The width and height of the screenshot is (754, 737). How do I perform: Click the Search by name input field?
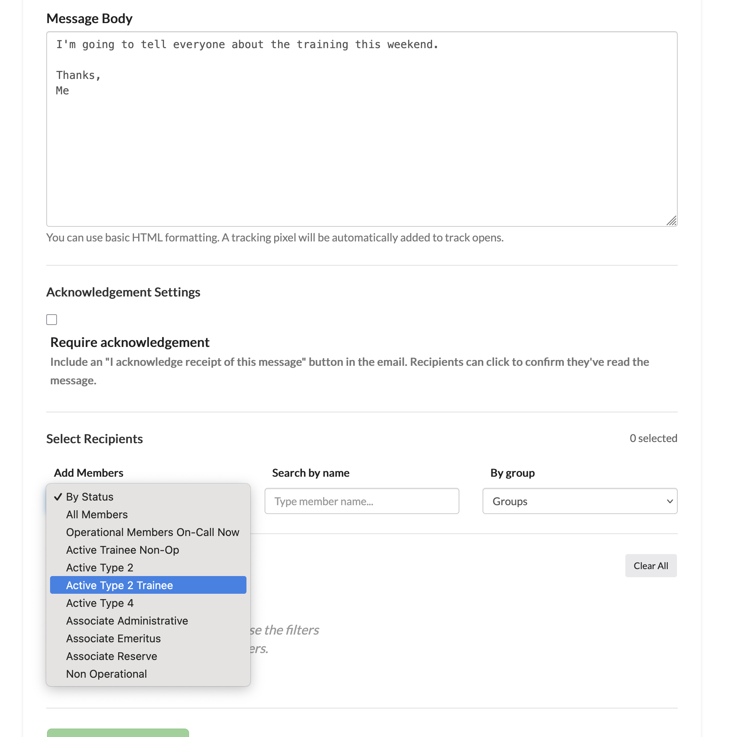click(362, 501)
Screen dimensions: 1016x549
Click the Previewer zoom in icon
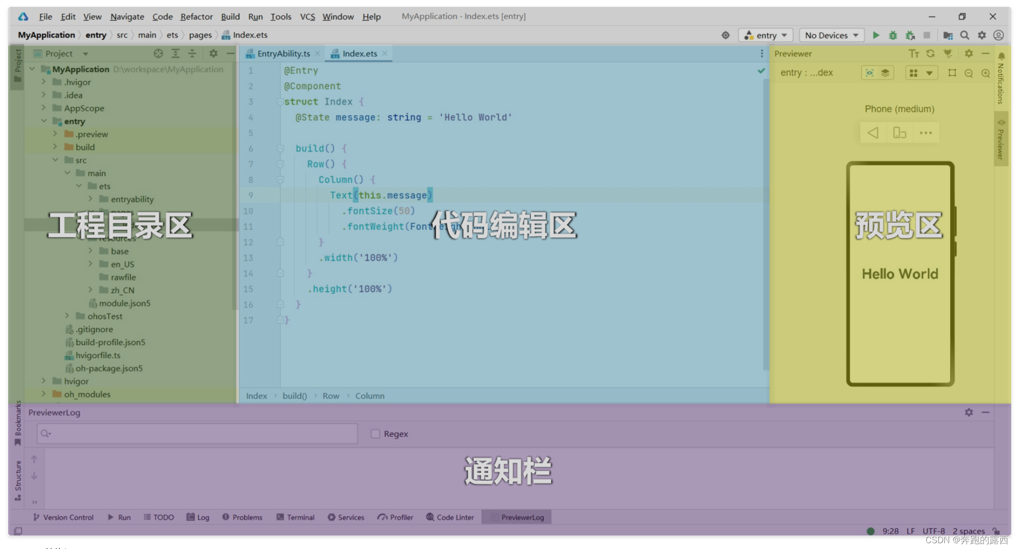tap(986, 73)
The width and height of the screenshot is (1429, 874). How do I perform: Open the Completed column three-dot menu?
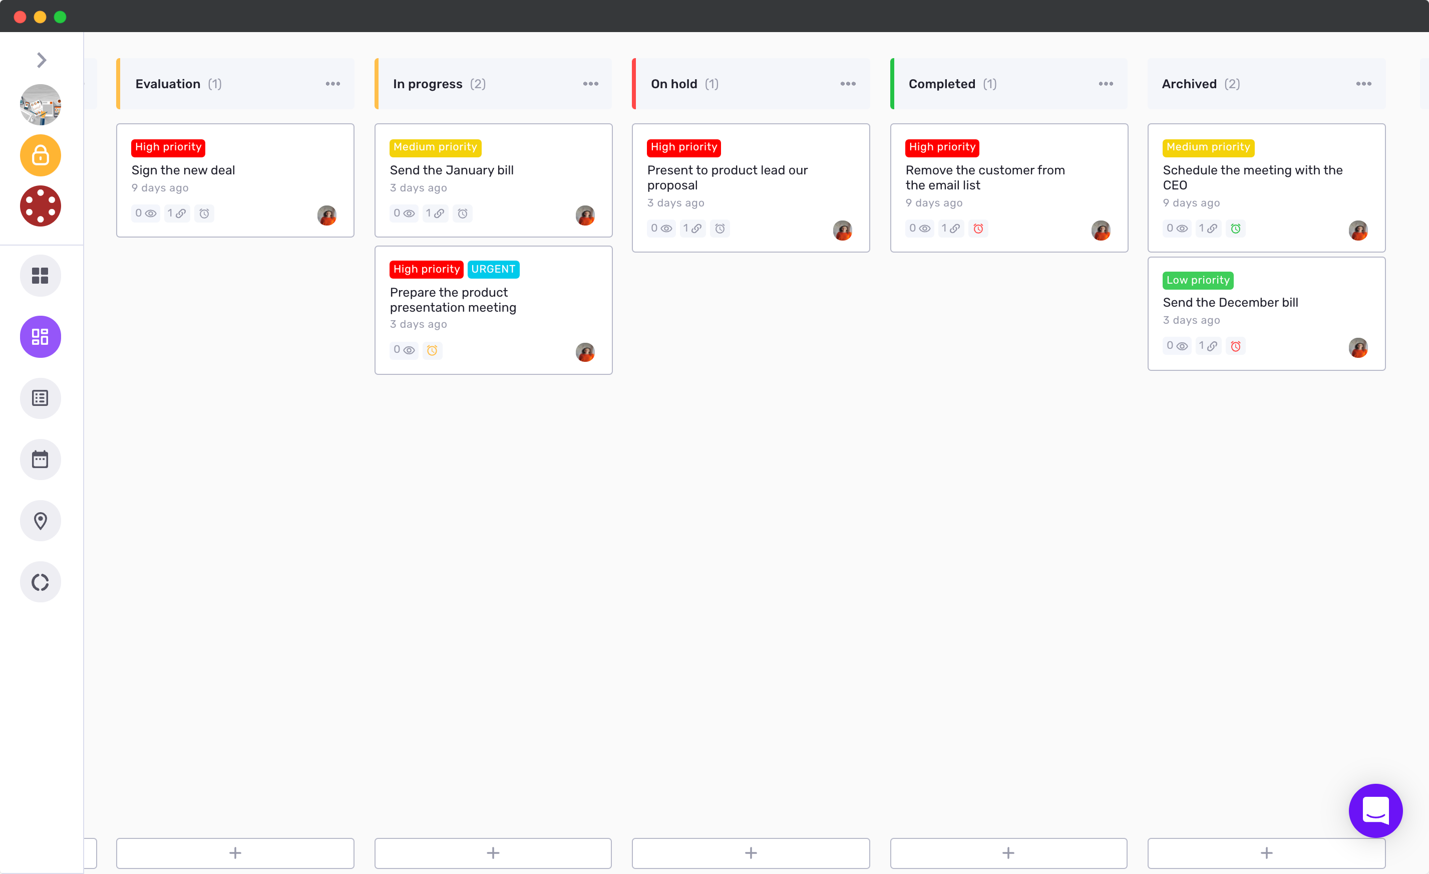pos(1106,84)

## Work instruction:
The range to copy runs from the line with "Screen dimensions: 1016x549" to the last line of the entries, both included; copy it exactly and leave out the pictures.

## Solution:
Screen dimensions: 1016x549
Click the Previewer zoom in icon
tap(986, 73)
The width and height of the screenshot is (1429, 874). How do I perform: Open the Completed column three-dot menu?
pos(1106,84)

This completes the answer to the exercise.